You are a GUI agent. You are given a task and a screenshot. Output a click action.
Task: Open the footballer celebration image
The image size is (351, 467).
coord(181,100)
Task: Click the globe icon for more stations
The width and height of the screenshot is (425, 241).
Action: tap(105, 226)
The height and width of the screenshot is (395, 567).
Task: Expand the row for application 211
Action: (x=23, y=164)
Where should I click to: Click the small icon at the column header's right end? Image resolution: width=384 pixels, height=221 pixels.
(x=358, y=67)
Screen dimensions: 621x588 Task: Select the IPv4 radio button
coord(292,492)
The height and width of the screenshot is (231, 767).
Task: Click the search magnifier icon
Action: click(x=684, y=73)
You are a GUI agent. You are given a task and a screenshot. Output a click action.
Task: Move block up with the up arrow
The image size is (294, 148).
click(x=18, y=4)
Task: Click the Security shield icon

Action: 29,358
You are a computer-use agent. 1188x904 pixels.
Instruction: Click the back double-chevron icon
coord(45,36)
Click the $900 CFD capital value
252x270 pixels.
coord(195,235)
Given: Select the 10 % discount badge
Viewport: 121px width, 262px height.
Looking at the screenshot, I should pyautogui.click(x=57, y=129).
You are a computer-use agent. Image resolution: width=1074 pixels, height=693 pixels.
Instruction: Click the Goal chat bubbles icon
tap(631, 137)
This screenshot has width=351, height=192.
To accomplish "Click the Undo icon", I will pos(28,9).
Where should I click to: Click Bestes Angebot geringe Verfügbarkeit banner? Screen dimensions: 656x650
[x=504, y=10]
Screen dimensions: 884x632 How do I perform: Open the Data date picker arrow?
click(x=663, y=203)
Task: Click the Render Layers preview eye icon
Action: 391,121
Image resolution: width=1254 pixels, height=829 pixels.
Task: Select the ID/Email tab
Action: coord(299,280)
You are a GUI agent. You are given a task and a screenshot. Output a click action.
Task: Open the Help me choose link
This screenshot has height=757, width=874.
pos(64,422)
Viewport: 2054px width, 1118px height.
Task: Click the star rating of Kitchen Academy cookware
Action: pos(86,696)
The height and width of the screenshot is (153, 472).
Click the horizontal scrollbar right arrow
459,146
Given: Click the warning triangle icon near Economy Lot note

____________________

What to produce: Only the number should be given: how many lines in the data contain the string "computer".

Written reply: 2